Moja biologiczna mama urodziła mnie 23.10.1995 roku w samej stolicy Korei Płd. Seulu. Nadała mi imię Luna, gdyż ubóstwiała opowieść o księżniczce mieszkającej na księżycu. A że na niebie ukazała się pełnia, uznała, że to przeznaczenie. Ojca nigdy nie poznałam. Z opowieści mamy uciekł, jak tylko dowiedział się o ciąży. Do 6 roku życia wychowywała mnie sama. Nie było lekko. Mama ciężko pracowała, aby zapewnić nam byt i by niczego mi nie brakowało. Zawsze starała się dobrze mnie wychować i spędzić ze mną jak najwięcej czasu. Pamiętam spacery na plażę. Zabierałyśmy wtedy ciasteczka ryżowe, rozkładałyśmy koce i zbierałyśmy kolorowe kamyczki i muszelki. Do tej najładniejsze zachowałam do dziś. Nasze idylliczne życie nie trwało jednak długo. W dniu moich urodzin moja kochana mamusia została potrącona przez jakiegoś pijaczynę. Zginęła na miejscu. Nie mieliśmy żadnych innych krewnych, dlatego opieka społeczna umieściła mnie w sierocińcu. Przez jakiś rok przeżywałam piekło w tym miejscu. Nie potrafiłam się odnaleźć przy tych wszystkich obcych ludziach. Nie ufałam im. Nie, potrafiłam porozumiewać się z innymi dziećmi. Ciągle, tęskniłam za starym domem, za moją rodzicielką, za jej uśmiechem i ciepłym słowem. Moje opiekunki okazywały ogromny pokład cierpliwości i w końcu zaznałam spokoju i powoli przyzwyczajałam się do nowej rzeczywistości.

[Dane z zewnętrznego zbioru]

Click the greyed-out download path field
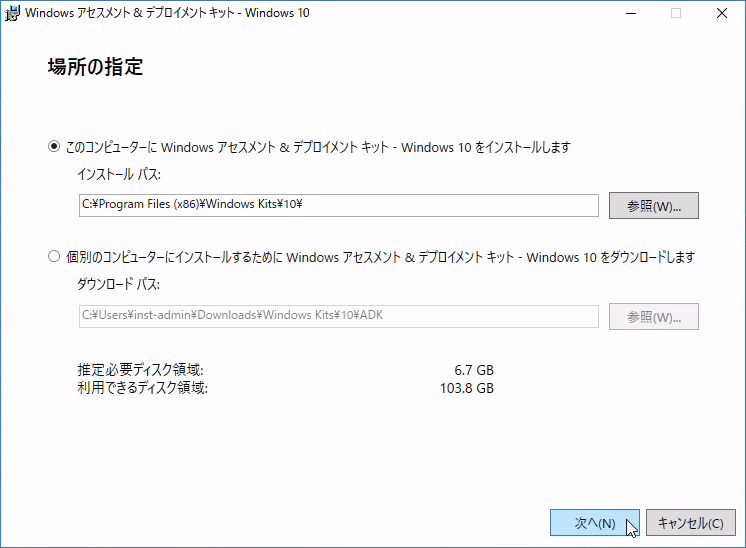 (x=338, y=316)
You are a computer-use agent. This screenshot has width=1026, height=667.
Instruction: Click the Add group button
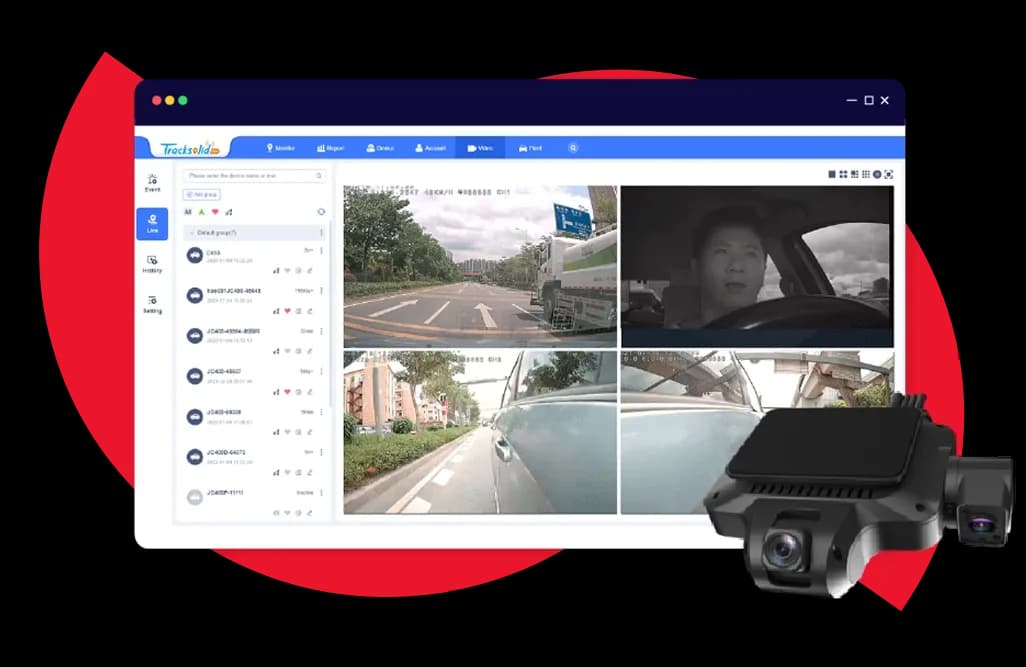click(201, 194)
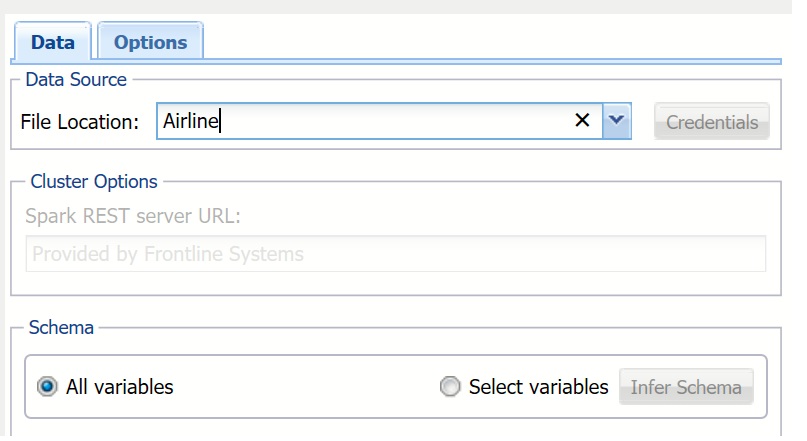
Task: Clear the File Location field with X
Action: pyautogui.click(x=582, y=121)
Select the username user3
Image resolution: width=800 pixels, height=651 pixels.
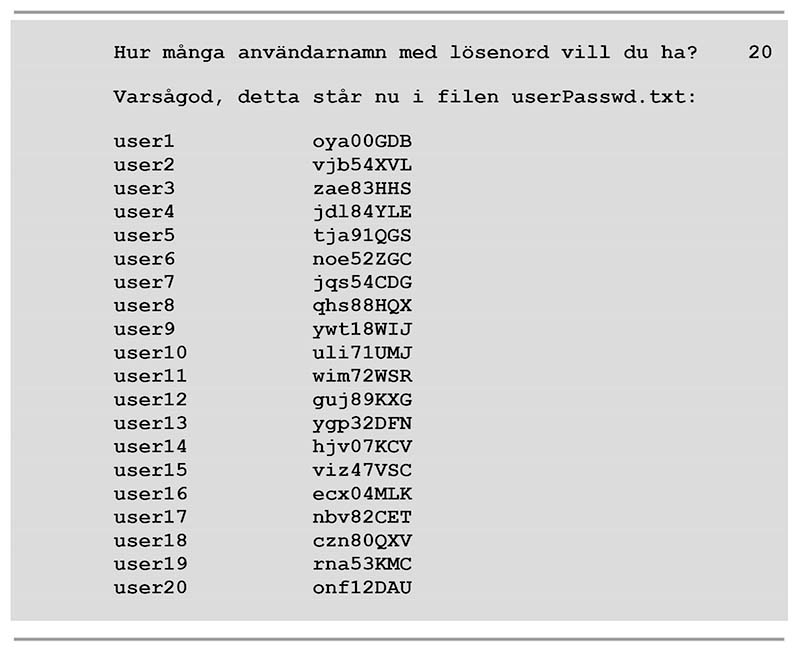[x=144, y=188]
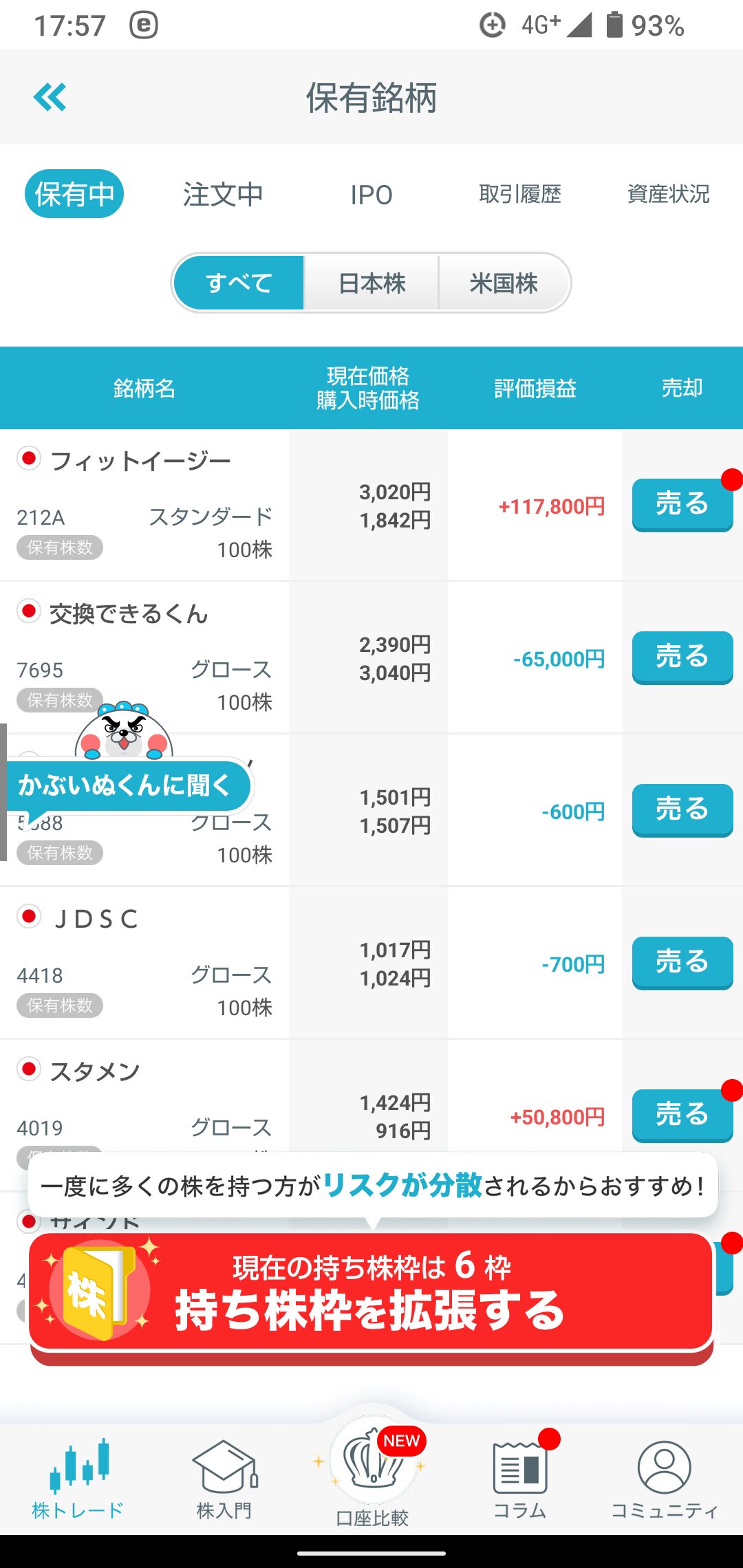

Miałam 8 lat kiedy do koreańskiego domu dziecka, zawitał pewien pan. Opiekunki wytłumaczyły mi, że to mój biologiczny ojciec. Wziął mnie do siebie i od tamtej pory mnie wychowywał. Początkowo było mi z nim dziwnie, ale z czasem nasze relacje się poprawiły. Po kilku latach poznał kobietę. Zamieszkaliśmy razem. Kobieta była miła i życzliwa, ale nigdy jej nie zaufałam. Nie tak do końca. Niestety tatko zmarł. Nie wiem, jak i kiedy. Macocha nigdy nie podała mi prawdziwej przyczyny śmierci. I choć krótko się znaliśmy, to poprzysięgłam, że się dowiem i sprawiedliwości stanie się zadość. Jego żona, a moja macocha, adoptowała mnie jeszcze, kiedy żył i od dwóch lat zamieszkujemy Toronto. Od pewnego czasu już osobno.
♣ Kocham modę. Uwielbiam uczestniczyć w pokazach mody, jako obserwator, ale w głębi duszy, marzy mi się, by móc przejść się po wybiegu, jak rasowa modelka. Moją idolką jest Claudia Schiffer. Piękna kobieta.
♣ Lubię słodkości, ale staram się je ograniczać. Staram się też codziennie biegać. Tak dla i zdrowotności i dlatego, że to lubię. Ostatnio zaczęłam też chodzić na siłownię.
♠ Bajki Disneya to dla mnie świętość, a moja ulubiona księżniczka, to Roszpunka.
♠ Mam kotkę szylkretkę o pięknych niebieskich oczach. Zwykła znajdka, jak ja o imieniu Myszka.